B. Capitalize on regeneration and restoration
- Regeneration premium— such as fashion brand Eileen Fisher’s use of organically grown cotton fibers in its clothing collections. This fiber is regenerative!
- Ecosystem service solutions— like Nestlé’s water producer, Perrier, which pays farmers to protect its water basin by not using pesticides, thereby ensuring cleaner water.
- Regenerative infrastructure.
C. Valorie waste
- Waste-to-value— an example here might be the Danish firm Rockwool taking back and recycling its insulation.
- By-product utilization.
- Secondary material market platforms.
D. Monetize extended product life
- Repair and upgrade— such as Caterpillar, running an advanced service that repairs, rebuilds, remanufactures and retrofits its earth moving equipment.
- Recommerce— an example is Walmart refurbishing and reselling pre-owned electronics and appliances.
- Re-use and reverse logistics ecosystem.
E. Servitize products
- Pay per use— as in the case of the Swiss maker of heavy construction machinery and tower cranes, which charges a pay per use. Volvo is another example, which offers a monthly subscription.
- Pay per outcome— for instance, the Liechtenstein-based firm Hilti offering a fleet management solution for their construction tools.
- Sharing/pooling platforms— i.e., Uber, with its system that allows passengers to share taxi rides.
So, we see that there are five circular business model archetypes, within which a total of 15 business model patterns are embedded. An exploration of these business model archetypes and patterns should suffice to identify a comprehensive opportunity set. These may range from quick wins to transitional opportunities, i.e., new activities that can be completely “revolutionary”.
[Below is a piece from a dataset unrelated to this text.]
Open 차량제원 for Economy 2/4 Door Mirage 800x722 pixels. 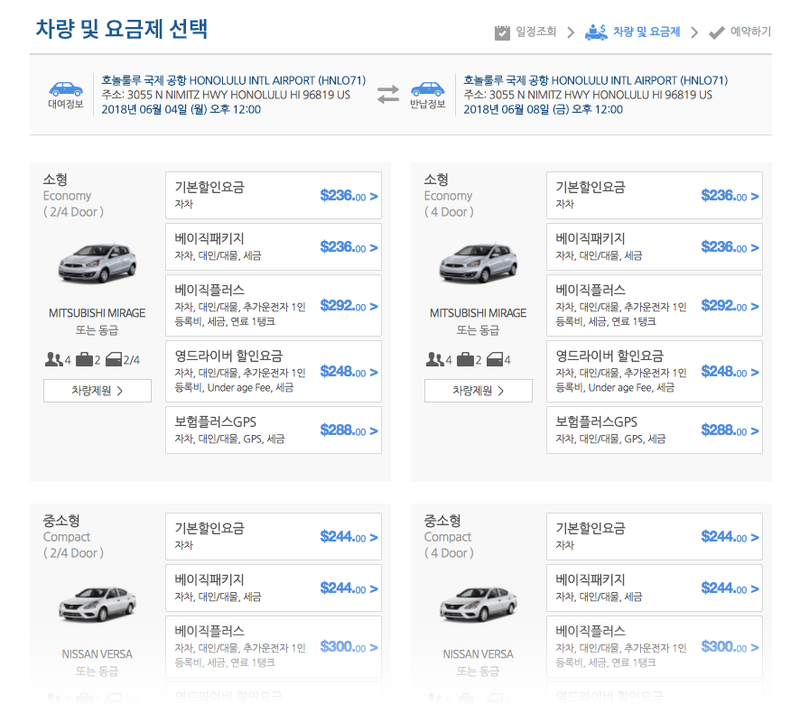(x=97, y=390)
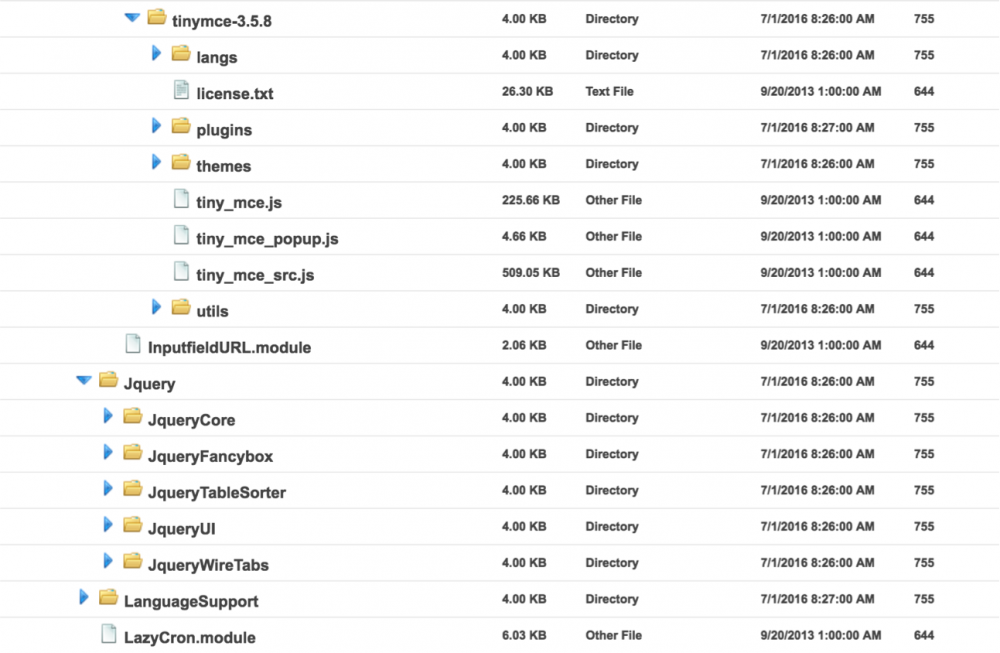Screen dimensions: 1000x653
Task: Click the InputfieldURL.module file icon
Action: pyautogui.click(x=132, y=344)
Having identified our business model archetypes, with its embedded business model patterns, the key issue now becomes how to move toward implementation, i.e., action. The authors suggest a so-called “circular readiness scan” for this, which firstly consists of having a clear strategy. Examples from Bosch (to design products and services that spark enthusiasm), Lego (to clean used bricks and redistribute them to disadvantaged schools), Nespresso (to recycle aluminum capsules for use by Caran d’Ache or Victorinox), and others come to mind.
Execution becomes critical. There are three types of drivers here— those focused on economic value (such as cost savings or affordability), functional value (such as quality or flexibility), and emotional value (such as reduced CO2 emissions, improved animal welfare, etc.).
Such drivers may become the backbone of the so-called “life cycle analysis” (LCA). Examples are given regarding how firms such as Unilever or Logitech make use of LCA. Two issues should then be addressed:
- How are sustainability and circularity typically organized?
- How can new business model initiatives be embedded?
This leads us to the third critical aspect of implementation, the people. It is important to bring together passionate individuals who see their roles as drivers in the circular economy, often across different business units. Good examples here are the management and teams from Patagonia (we are in business to save our planet and to use business to inspire solutions to the environmental crisis), and Lombard Odier, the Geneva-based private bank, with its Circular, Lean, Inclusive and Clean (CLIC) approach to investing.
So, to move from idea to action requires a clear implementation plan and to build a set of main enablers. But this is not easy! Herman Hesse said it well, however: “You have to try the impossible to achieve the possible”. Hopefully, evolution will take us towards green growth rather than de-growth, and towards an inclusive circular economy.
This book is inspiring— practical, actionable, and written to deliver results. The issues that are raised are timely. Highly recommendable!